▶ READING PASSAGE:

________________________

Don't Forget Us Here: Lost and Found at Guantanamo
- Author: Mansoor Adayfi
- Language: English
- Publisher: Hachette Books
- Publication date: August 17, 2021
- Publication place: United States
- Pages: 384
- ISBN: 978-0306923869

= Don't Forget Us Here =

2021 American book by Mansoor Adayfi

Don't Forget Us Here: Lost and Found at Guantánamo is a 2021 memoir by Mansoor Adayfi. As an 18-year-old man, he was sent to Afghanistan to do research but never returned. After being kidnapped by Afghan warlords, he was sold to the United States in the aftermath of the September 11 attacks. In Kandahar, he was stripped naked, beaten, and interrogated by the Americans about his link to Al-Qaeda. He was imprisoned without being charged at the Guantánamo Bay detention camp, where he was stripped of his name and was known as Prisoner 441. Adayfi describes in his memoir how he survived for 14 years until his 2016 release. Adayfi collaborated with writer Antonio Aiello.

==Synopsis==
Don't Forget Us Here is the memoir of a man who was in detention at Guantánamo Bay for 14 years. The book is a series of manuscripts Mansoor Adayfi wrote while he was imprisoned at Guantánamo and sent to his attorneys as letters; he then used them as the basis of his book, which he wrote in collaboration with Antonio Aiello. While in prison, Adayafi became a stubborn fighter who led prison riots and hunger strikes. Adayfi was known as Detainee 441 in Guantánamo; He tried to persuade his captors he had not been cooperating with Al-Qaeda. According to the book, to avoid torture, he confessed to be a member of al-Qaeda.

According to Adayfi, Americans were more interested in taking revenge for the attacks than in finding out the detainees' identities and what they had done. He said: "I had only heard about the Sept.11 attacks." Adayfi writes that Maj. Gen. Geoffrey D. Miller, the Guantánamo commander from 2002 to 2004, "turned the camp into where everything seemed designed to humiliate and demean us."

________________________

▶ SUPPLIED DATA:
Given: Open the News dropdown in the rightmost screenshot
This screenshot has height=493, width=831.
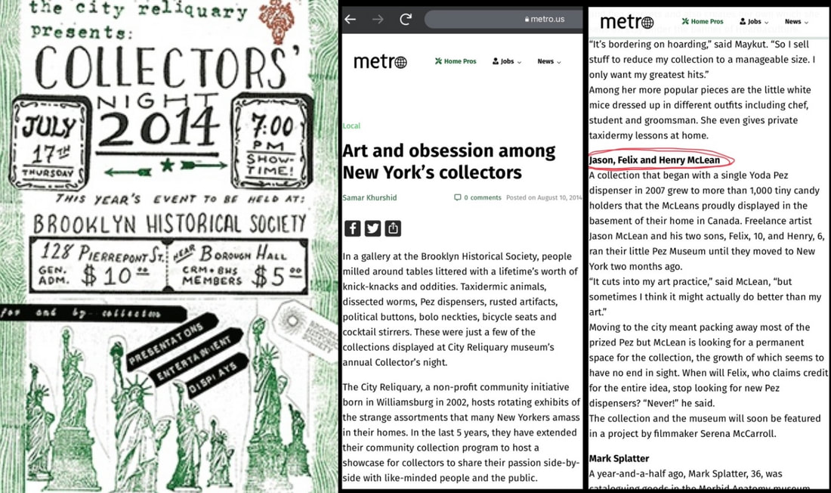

________________________

Reproduce the passage of the Don't Forget Us Here article word for word, starting with "2021 American book" and going on through "writer Antonio Aiello.".

2021 American book by Mansoor Adayfi

Don't Forget Us Here: Lost and Found at Guantánamo is a 2021 memoir by Mansoor Adayfi. As an 18-year-old man, he was sent to Afghanistan to do research but never returned. After being kidnapped by Afghan warlords, he was sold to the United States in the aftermath of the September 11 attacks. In Kandahar, he was stripped naked, beaten, and interrogated by the Americans about his link to Al-Qaeda. He was imprisoned without being charged at the Guantánamo Bay detention camp, where he was stripped of his name and was known as Prisoner 441. Adayfi describes in his memoir how he survived for 14 years until his 2016 release. Adayfi collaborated with writer Antonio Aiello.